**REQUIREMENT**
After locating the line with "Image resolution: width=908", set down that line and all the lines that follow it, unchanged, to the end of the records; omit the pictures.

━━━━━━━━━━

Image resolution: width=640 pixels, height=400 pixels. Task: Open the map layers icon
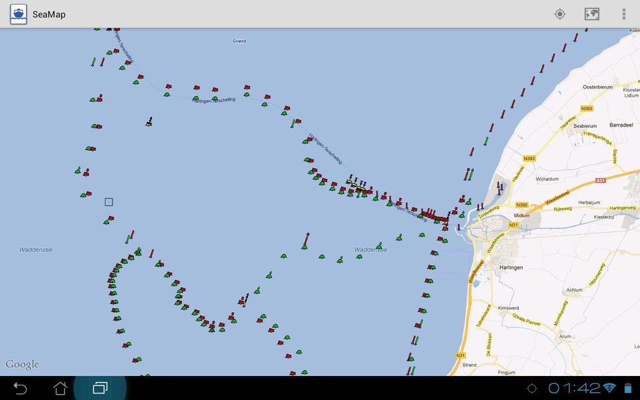(x=591, y=14)
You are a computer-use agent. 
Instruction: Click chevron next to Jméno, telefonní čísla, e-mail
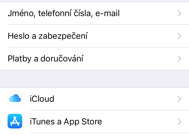coord(179,13)
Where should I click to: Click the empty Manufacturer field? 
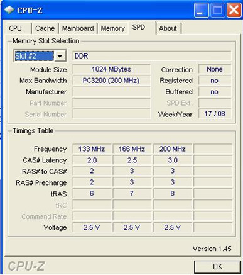[x=111, y=92]
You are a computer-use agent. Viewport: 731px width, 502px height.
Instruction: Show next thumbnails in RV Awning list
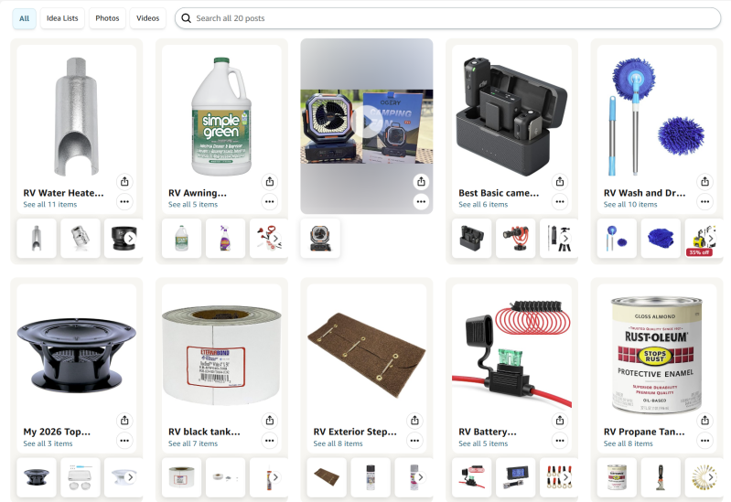tap(275, 238)
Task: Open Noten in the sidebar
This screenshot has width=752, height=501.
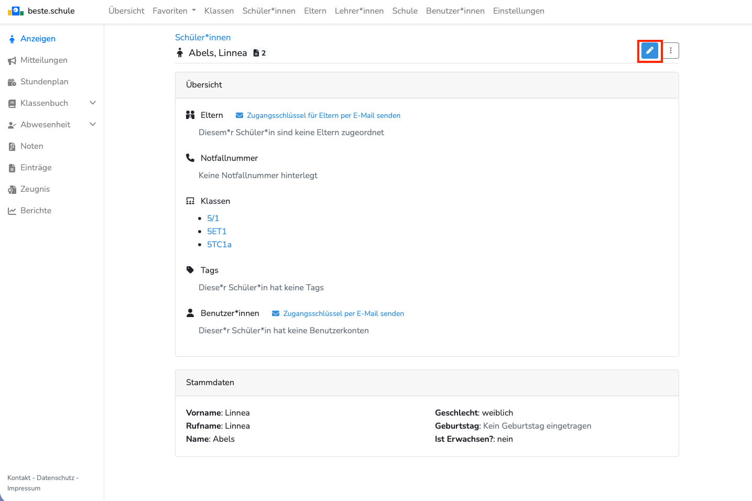Action: [31, 146]
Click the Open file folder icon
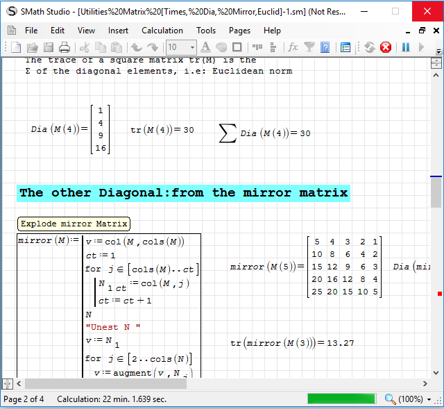 32,47
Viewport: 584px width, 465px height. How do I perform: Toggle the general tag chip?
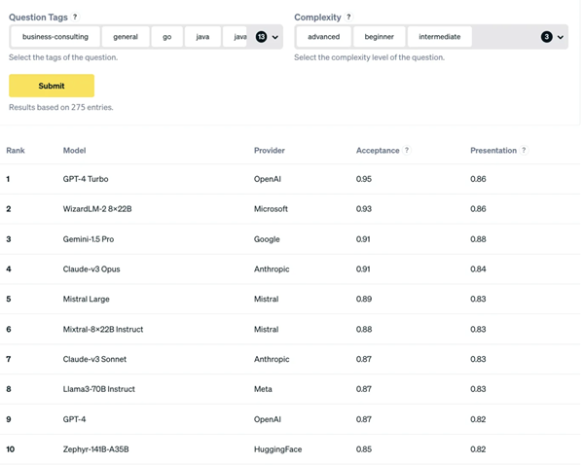click(126, 37)
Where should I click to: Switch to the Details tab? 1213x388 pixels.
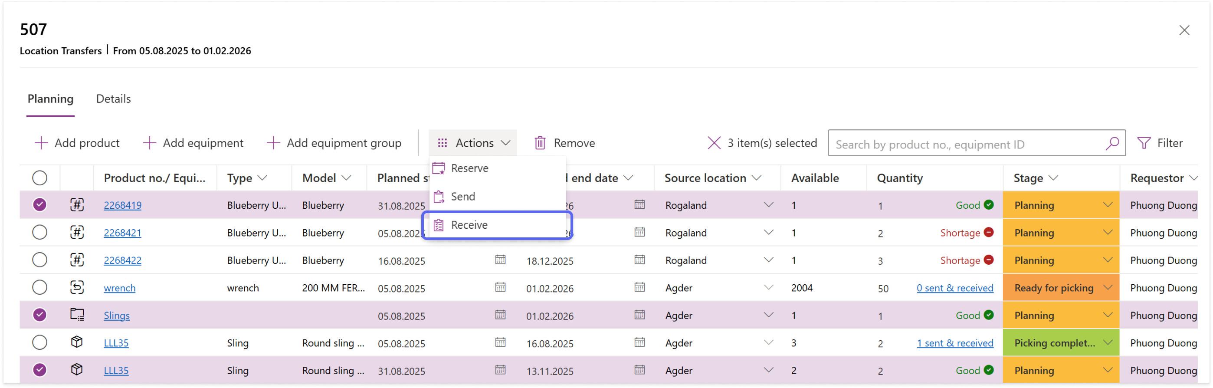(113, 99)
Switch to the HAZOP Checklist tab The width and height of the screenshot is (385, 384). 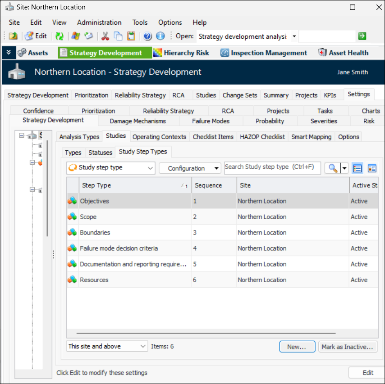click(x=262, y=137)
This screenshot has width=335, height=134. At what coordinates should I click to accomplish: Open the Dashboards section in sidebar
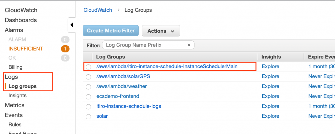point(21,20)
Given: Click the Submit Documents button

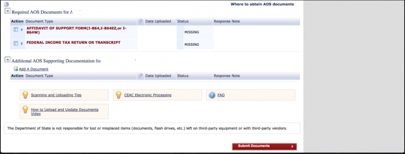Looking at the screenshot, I should tap(264, 146).
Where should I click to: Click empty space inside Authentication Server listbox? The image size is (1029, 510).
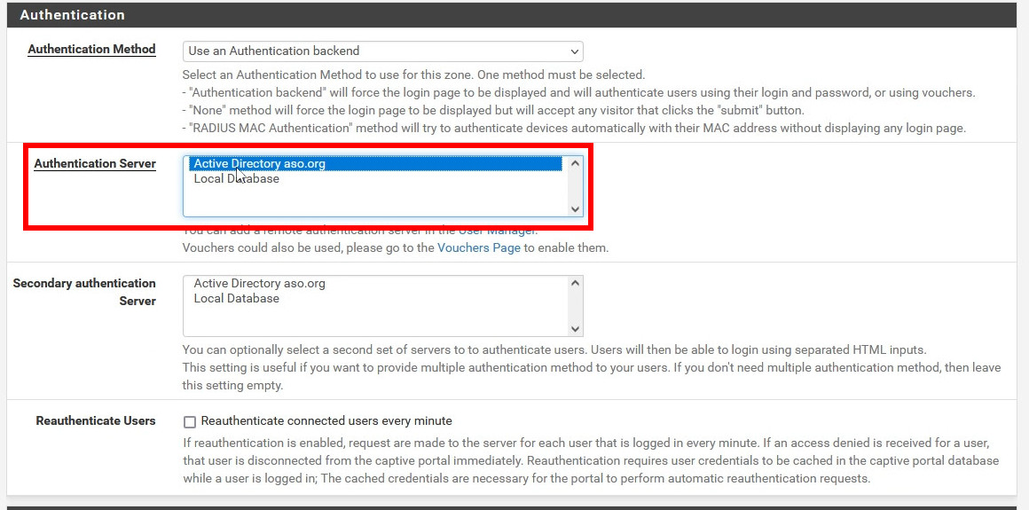coord(373,201)
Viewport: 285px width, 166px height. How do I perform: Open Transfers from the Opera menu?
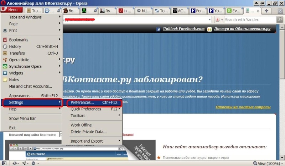coord(17,53)
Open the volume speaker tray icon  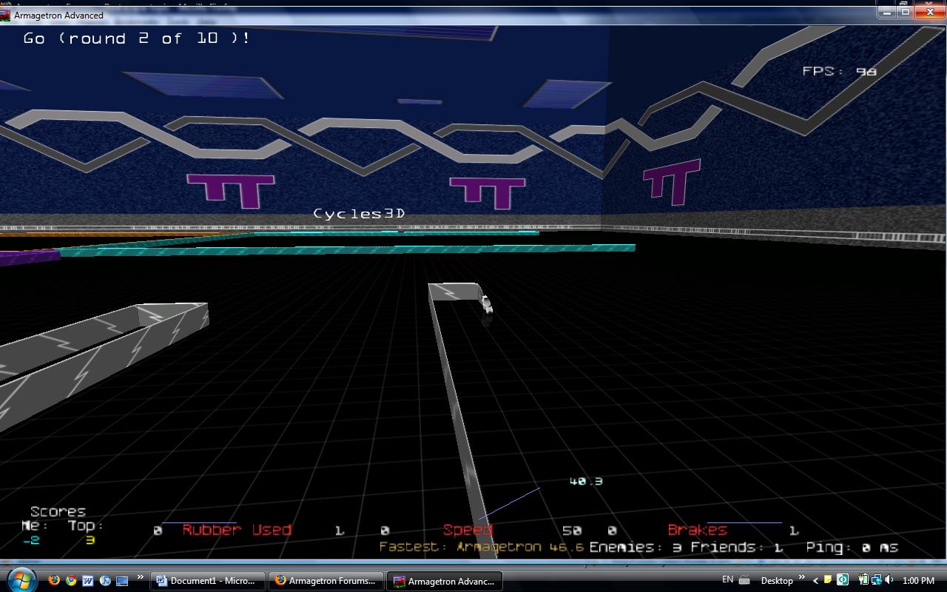coord(889,580)
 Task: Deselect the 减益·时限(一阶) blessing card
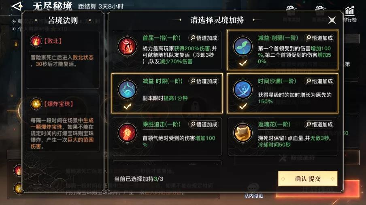click(x=167, y=94)
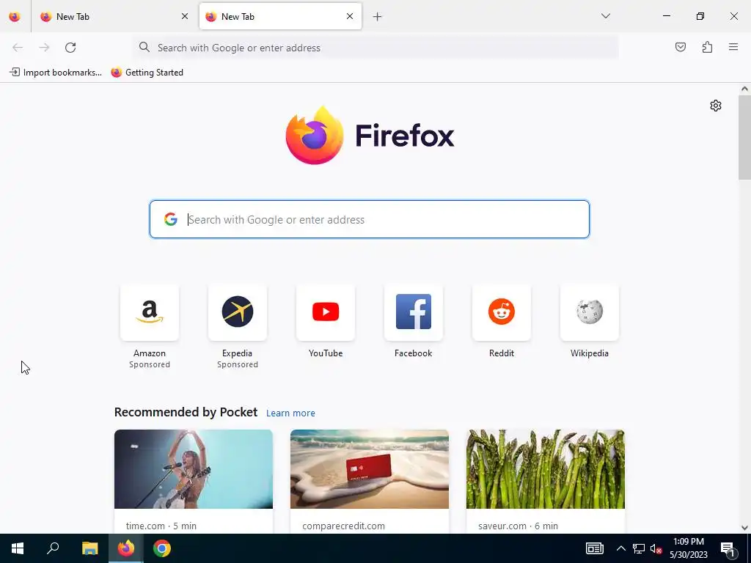The image size is (751, 563).
Task: Open the Getting Started bookmark
Action: (147, 73)
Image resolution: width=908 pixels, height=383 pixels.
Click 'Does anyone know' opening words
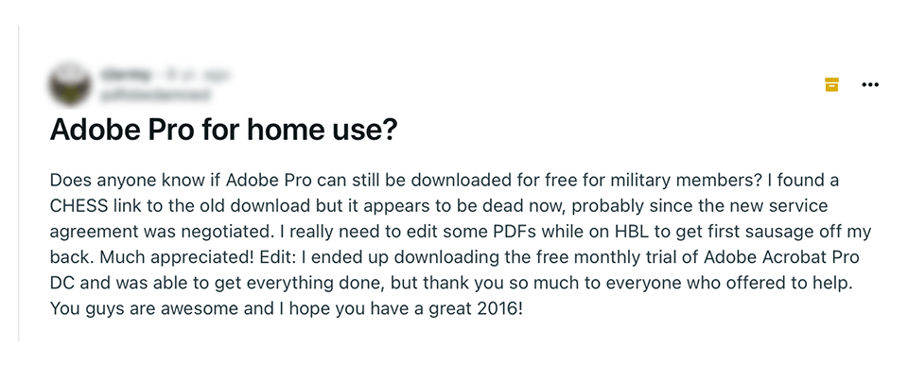109,180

━━━━━━━━━━

**EXERCISE ANSWER**
Image resolution: width=908 pixels, height=383 pixels.
Click 'Does anyone know' opening words
109,180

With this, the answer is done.